Re: [PATCH] Revert "arm64: dma: Drop cache invalidation from arch_dma_prep_coherent()"
From: Manivannan Sadhasivam
Date: Fri Nov 18 2022 - 05:54:16 EST
On Mon, Nov 14, 2022 at 05:38:00PM +0000, Catalin Marinas wrote:
> On Mon, Nov 14, 2022 at 03:14:21PM +0000, Robin Murphy wrote:
> > On 2022-11-14 14:11, Will Deacon wrote:
> > > On Mon, Nov 14, 2022 at 04:33:29PM +0530, Manivannan Sadhasivam wrote:
> > > > This reverts commit c44094eee32f32f175aadc0efcac449d99b1bbf7.
> > > >
> > > > As reported by Amit [1], dropping cache invalidation from
> > > > arch_dma_prep_coherent() triggers a crash on the Qualcomm SM8250 platform
> > > > (most probably on other Qcom platforms too). The reason is, Qcom
> > > > qcom_q6v5_mss driver copies the firmware metadata and shares it with modem
> > > > for validation. The modem has a secure block (XPU) that will trigger a
> > > > whole system crash if the shared memory is accessed by the CPU while modem
> > > > is poking at it.
> > > >
> > > > To avoid this issue, the qcom_q6v5_mss driver allocates a chunk of memory
> > > > with no kernel mapping, vmap's it, copies the firmware metadata and
> > > > unvmap's it. Finally the address is then shared with modem for metadata
> > > > validation [2].
> > > >
> > > > Now because of the removal of cache invalidation from
> > > > arch_dma_prep_coherent(), there will be cache lines associated with this
> > > > memory even after sharing with modem. So when the CPU accesses it, the XPU
> > > > violation gets triggered.
> > >
> > > This last past is a non-sequitur: the buffer is no longer mapped on the CPU
> > > side, so how would the CPU access it?
> >
> > Right, for the previous change to have made a difference the offending part
> > of this buffer must be present in some cache somewhere *before* the DMA
> > buffer allocation completes.
> >
> > Clearly that driver is completely broken though. If the DMA allocation came
> > from a no-map carveout vma_dma_alloc_from_dev_coherent() then the vmap()

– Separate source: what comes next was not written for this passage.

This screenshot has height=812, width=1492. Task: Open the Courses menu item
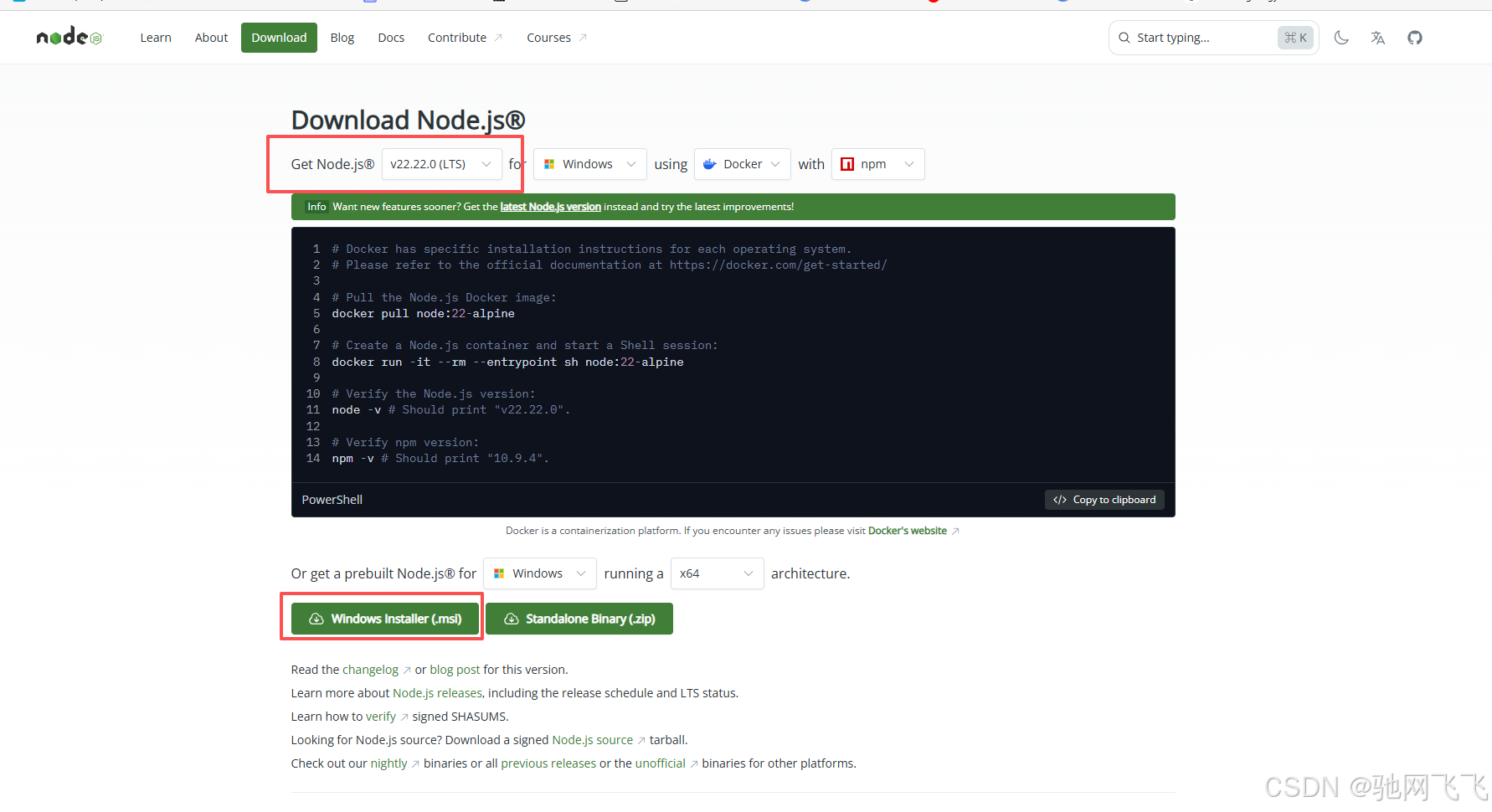(x=549, y=37)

> > shenanigans wouldn't work, so if it backed by struct pages then the whole
> > dance is still pointless because *a cacheable linear mapping exists*, and
> > it's just relying on the reduced chance that anything's going to re-fetch
> > the linear map address after those pages have been allocated, exactly as I
> > called out previously[1].
>
> So I guess a DMA pool that's not mapped in the linear map, together with
> memremap() instead of vmap(), would work around the issue. But the
> driver needs fixing, not the arch code.
>
Okay, thanks for the hint. Can you share how to allocate the dma-pool that's
not part of the kernel's linear map? I looked into it but couldn't find a way.
Thanks,
Mani
> --
> Catalin
--
மணிவண்ணன் சதாசிவம்